***** DATASET EXCERPTS
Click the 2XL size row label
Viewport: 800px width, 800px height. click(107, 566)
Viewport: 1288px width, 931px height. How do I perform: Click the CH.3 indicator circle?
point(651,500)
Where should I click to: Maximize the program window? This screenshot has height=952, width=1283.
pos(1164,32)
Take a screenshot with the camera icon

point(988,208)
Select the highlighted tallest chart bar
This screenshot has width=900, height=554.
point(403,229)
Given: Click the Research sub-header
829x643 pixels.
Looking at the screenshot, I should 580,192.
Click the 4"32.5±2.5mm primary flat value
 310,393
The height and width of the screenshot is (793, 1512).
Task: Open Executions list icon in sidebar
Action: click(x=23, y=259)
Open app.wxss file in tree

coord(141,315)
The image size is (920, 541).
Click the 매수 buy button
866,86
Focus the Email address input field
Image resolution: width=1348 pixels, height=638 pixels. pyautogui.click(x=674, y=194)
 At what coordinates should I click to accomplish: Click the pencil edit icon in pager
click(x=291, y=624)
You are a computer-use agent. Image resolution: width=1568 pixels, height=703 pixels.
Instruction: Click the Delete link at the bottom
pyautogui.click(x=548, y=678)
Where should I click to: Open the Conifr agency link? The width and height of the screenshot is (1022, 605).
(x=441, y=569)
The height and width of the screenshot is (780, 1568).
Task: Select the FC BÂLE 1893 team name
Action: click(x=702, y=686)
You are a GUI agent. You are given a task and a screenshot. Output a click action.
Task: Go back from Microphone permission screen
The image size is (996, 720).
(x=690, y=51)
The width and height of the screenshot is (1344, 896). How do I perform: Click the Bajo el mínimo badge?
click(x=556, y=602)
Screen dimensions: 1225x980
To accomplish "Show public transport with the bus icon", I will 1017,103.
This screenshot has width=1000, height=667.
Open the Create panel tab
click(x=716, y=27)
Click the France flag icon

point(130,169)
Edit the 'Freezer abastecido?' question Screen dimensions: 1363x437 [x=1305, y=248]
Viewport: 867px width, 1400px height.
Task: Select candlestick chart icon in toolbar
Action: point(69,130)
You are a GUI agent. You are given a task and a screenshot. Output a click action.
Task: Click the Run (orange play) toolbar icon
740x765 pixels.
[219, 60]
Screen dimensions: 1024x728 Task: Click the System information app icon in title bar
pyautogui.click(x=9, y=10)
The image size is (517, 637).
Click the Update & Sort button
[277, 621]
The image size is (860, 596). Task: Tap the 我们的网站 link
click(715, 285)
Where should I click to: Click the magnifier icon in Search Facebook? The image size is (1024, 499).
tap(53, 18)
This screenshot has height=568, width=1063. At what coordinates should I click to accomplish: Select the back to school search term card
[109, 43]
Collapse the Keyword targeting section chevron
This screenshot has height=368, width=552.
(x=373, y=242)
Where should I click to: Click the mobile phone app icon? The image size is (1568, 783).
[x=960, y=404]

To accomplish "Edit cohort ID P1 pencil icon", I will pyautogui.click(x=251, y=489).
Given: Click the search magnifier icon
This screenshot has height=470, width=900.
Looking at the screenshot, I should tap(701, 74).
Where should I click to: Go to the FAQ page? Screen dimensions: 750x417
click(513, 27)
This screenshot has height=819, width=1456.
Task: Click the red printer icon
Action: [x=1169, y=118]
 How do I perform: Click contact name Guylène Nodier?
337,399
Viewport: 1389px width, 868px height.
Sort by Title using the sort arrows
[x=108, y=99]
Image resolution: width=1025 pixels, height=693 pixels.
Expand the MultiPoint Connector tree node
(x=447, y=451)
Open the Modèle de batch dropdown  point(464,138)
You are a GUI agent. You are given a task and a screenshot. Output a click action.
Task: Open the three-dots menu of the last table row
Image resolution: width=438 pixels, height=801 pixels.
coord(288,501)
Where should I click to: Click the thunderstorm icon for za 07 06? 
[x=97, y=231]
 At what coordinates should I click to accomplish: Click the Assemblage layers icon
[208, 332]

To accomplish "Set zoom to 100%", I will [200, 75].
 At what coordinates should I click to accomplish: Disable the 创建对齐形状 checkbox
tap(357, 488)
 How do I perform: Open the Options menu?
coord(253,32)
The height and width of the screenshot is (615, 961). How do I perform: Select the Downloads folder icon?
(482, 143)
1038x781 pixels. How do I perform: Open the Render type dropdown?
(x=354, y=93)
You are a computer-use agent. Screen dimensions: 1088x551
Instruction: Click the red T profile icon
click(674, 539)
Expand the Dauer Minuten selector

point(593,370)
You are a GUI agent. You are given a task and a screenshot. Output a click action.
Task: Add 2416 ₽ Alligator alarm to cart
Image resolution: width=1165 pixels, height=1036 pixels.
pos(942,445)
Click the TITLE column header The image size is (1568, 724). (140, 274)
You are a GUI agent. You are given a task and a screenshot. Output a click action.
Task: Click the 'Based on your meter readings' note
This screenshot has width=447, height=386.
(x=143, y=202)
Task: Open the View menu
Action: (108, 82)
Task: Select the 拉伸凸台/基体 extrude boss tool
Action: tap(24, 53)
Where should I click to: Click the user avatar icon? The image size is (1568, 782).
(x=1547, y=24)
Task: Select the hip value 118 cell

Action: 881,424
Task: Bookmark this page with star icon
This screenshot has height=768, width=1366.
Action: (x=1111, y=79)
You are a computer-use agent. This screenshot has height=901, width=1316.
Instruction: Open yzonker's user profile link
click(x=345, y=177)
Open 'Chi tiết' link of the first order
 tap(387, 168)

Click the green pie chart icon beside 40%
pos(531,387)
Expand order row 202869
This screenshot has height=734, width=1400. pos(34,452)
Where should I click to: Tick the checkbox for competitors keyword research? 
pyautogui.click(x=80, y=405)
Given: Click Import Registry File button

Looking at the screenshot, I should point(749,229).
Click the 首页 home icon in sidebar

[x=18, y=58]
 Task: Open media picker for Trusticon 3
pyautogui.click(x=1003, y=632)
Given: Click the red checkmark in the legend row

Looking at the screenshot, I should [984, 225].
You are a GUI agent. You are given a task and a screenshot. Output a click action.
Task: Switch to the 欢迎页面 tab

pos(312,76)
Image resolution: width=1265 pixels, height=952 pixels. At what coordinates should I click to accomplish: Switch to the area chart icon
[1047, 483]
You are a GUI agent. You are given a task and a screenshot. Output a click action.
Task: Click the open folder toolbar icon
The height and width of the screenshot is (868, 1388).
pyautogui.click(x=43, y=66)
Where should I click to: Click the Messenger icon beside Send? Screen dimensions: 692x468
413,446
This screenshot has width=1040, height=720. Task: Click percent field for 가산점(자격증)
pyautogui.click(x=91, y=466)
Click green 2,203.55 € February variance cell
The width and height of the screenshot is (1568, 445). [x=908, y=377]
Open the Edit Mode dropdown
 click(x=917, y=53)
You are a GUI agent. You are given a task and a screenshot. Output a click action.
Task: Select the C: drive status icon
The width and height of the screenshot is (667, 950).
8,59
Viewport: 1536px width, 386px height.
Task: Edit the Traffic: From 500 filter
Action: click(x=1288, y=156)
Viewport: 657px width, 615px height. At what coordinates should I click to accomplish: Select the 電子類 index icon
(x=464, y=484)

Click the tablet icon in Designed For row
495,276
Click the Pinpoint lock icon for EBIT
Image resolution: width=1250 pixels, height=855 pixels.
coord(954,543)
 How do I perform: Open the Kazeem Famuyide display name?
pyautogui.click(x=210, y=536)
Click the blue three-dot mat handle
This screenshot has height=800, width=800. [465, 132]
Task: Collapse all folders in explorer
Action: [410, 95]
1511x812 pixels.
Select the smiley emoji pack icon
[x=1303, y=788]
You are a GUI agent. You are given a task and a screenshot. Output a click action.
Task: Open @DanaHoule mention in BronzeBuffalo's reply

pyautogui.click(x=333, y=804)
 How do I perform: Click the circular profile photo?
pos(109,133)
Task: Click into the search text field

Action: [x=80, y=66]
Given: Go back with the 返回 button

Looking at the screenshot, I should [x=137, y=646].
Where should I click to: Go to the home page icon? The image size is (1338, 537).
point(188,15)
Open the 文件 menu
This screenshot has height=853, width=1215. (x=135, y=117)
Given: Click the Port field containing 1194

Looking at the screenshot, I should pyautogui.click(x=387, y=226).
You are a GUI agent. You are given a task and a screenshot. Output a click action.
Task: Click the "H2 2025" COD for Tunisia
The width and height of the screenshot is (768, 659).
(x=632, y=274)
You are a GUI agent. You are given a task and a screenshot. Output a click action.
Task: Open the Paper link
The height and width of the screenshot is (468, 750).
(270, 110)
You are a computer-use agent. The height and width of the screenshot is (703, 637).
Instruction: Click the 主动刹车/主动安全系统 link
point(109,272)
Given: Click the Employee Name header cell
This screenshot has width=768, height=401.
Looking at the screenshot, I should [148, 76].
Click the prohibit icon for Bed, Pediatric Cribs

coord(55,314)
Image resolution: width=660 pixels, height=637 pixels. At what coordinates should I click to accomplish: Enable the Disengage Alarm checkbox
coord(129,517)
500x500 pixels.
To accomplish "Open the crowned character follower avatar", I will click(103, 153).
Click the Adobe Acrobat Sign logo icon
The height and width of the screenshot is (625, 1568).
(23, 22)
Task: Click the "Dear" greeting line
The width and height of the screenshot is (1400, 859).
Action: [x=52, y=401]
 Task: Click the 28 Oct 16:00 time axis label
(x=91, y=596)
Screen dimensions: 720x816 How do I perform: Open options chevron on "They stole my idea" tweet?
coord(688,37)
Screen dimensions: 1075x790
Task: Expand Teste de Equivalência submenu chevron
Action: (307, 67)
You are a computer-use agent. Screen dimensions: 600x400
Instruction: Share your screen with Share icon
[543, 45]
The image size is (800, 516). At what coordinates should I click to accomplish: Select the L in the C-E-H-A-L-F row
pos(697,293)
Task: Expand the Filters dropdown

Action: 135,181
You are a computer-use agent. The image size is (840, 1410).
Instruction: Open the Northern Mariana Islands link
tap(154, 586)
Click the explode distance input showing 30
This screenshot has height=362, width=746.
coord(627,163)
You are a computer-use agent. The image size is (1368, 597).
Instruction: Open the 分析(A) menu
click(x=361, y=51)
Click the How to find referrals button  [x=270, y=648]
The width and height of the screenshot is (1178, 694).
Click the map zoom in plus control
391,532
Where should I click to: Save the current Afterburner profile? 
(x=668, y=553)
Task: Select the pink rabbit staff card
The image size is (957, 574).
**********
TASK REQUIREMENTS:
Transcribe nothing except the lines from the one with "You are a computer-use agent. The image size is (840, 1410)." through the end of the data above, each exactly as it appears.

ANSWER TO THIS TASK:
You are a computer-use agent. The image size is (840, 1410).
Instruction: Open the Northern Mariana Islands link
tap(154, 586)
Click the explode distance input showing 30
This screenshot has height=362, width=746.
coord(627,163)
You are a computer-use agent. The image size is (1368, 597).
Instruction: Open the 分析(A) menu
click(x=361, y=51)
Click the How to find referrals button  [x=270, y=648]
The width and height of the screenshot is (1178, 694).
Click the map zoom in plus control
391,532
Where should I click to: Save the current Afterburner profile? 
(x=668, y=553)
Task: Select the pink rabbit staff card
The image size is (957, 574).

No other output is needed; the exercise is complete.